Last Tuesday, December 6th, olive and olive oil producers, together with OLIVUM (Association of Olive Growers and Oil mills of Portugal), met with the University of Évora, to validate the first version of the reference tool to be produced under the project, thus ensuring a demanding and ambitious tool, but credible and adapted to reality at the same time.

The Alentejo Olive Oil Sustainability Program (PSAA), a project led by OLIVUM (Associação de Olivicultores e Lagares de Portugal), started in April with the aim of recognizing, strengthening, and enhancing the environmental, social, economic, and cultural performance of the olive-growing sector.
In order to fulfill its goal, the project committed itself to the development of a sustainability benchmark, thought out and designed according to a co-creative approach, involving members of academia, olive and olive oil producers, and other members of the value chain, in the whole process. This internationally pioneering benchmark identifies a set of primary and secondary areas of intervention, with a set of associated criteria critical to determining the sustainable performance of olive production. The criteria are leveled according to compliance with good practices, so that it is possible to frame and classify the producer’s performance in each area of intervention, allowing the producer to understand not only where he is, but also how far he can go.
In an initial phase, the PSAA gathered a set of pilot producers interested in participating in the development of the reference system, contributing with the pragmatic vision of those in the field. With the group of producers formalized, the project started to dynamize debate sessions, in which a set of pressing issues and concerns associated with olive production were expressed and analyzed, which made the structuring intervention areas of the referential effective.
With the intervention areas legitimized, the University of Évora, as the project’s partner entity, assigns them a set of evaluation criteria. Each criterion allows the classification of the producer according to four levels of sustainability – pre-initial, initial, intermediate, and developed – a classification that depends on the compliance or non-compliance with a given number of good practices assigned to each of the levels.
After the identification of the criteria and their leveling, the PSAA proceeded to validate them with the pilot producers.
Last Tuesday, December 6th, the pilot producers met with the project team (OLIVUM and Évora University), in the Alentejo Science and Technology Park, in Évora, to discuss the criteria and levels proposed for the benchmark, in order to adjust what is intended to be a demanding and ambitious tool, but simultaneously credible and adapted to reality. The pilot producers were invited to have a preliminary reading of the proposed criteria and levels and consequent self-assessment, allowing for a rich and pertinent discussion. During the ten-hour session, the following areas of intervention were discussed: human resources, water management, energy efficiency, waste and surplus management, disease and pest management, and soil management.
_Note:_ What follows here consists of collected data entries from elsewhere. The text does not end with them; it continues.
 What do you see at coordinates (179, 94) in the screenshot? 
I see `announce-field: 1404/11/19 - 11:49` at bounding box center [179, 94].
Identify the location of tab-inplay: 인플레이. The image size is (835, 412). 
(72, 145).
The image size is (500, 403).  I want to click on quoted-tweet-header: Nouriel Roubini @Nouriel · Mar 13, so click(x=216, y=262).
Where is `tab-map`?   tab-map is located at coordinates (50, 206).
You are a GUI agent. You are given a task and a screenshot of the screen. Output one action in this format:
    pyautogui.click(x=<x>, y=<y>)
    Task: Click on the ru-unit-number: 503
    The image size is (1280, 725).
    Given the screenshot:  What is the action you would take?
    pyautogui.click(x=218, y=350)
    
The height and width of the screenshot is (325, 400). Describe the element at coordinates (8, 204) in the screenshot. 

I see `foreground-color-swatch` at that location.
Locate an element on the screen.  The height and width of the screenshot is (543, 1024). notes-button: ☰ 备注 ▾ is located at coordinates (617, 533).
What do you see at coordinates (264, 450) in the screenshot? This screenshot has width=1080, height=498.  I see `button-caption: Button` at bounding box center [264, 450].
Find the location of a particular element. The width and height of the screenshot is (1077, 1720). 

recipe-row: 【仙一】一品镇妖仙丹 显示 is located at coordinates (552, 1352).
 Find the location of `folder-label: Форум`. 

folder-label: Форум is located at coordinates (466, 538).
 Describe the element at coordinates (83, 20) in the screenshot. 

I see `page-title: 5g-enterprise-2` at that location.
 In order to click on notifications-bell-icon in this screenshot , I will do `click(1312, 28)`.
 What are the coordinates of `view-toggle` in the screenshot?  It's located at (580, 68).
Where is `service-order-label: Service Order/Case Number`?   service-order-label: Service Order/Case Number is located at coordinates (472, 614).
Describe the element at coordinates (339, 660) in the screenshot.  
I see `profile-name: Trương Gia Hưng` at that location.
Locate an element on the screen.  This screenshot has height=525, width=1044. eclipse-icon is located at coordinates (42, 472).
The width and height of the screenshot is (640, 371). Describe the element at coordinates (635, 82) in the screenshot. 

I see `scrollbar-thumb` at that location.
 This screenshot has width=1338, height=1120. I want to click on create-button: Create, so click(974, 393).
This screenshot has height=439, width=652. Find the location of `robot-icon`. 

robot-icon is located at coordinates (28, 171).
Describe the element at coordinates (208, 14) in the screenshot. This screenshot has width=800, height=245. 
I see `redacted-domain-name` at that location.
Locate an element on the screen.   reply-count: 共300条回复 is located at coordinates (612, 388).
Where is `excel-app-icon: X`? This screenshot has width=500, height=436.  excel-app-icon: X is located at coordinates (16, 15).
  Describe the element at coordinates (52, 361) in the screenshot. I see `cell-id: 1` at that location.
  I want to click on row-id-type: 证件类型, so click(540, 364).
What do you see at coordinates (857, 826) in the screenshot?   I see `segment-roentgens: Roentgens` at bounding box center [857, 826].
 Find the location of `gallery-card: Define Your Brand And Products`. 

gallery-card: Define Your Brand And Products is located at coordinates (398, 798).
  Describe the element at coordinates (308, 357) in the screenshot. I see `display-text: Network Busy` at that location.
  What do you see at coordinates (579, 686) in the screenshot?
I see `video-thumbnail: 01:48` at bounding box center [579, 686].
The meeting allowed for an in-depth and widely participated discussion, guaranteeing ambitious evaluation criteria and international benchmarks for sustainable olive production.
The session put into effect once again the values of the PSAA, cooperation, translated into the co-creation approach, transparency, through the contribution of each producer, and credibility, in the requirement and rigor desired for the program.
With the validation of the primary intervention areas, the PSAA will continue its work with the completion and validation of the secondary intervention areas and the weighting of each criterion. Once completed, the benchmark will be introduced in a digital application, so that each producer can do a self-assessment, getting to know their sustainability performance and continuous improvement plan.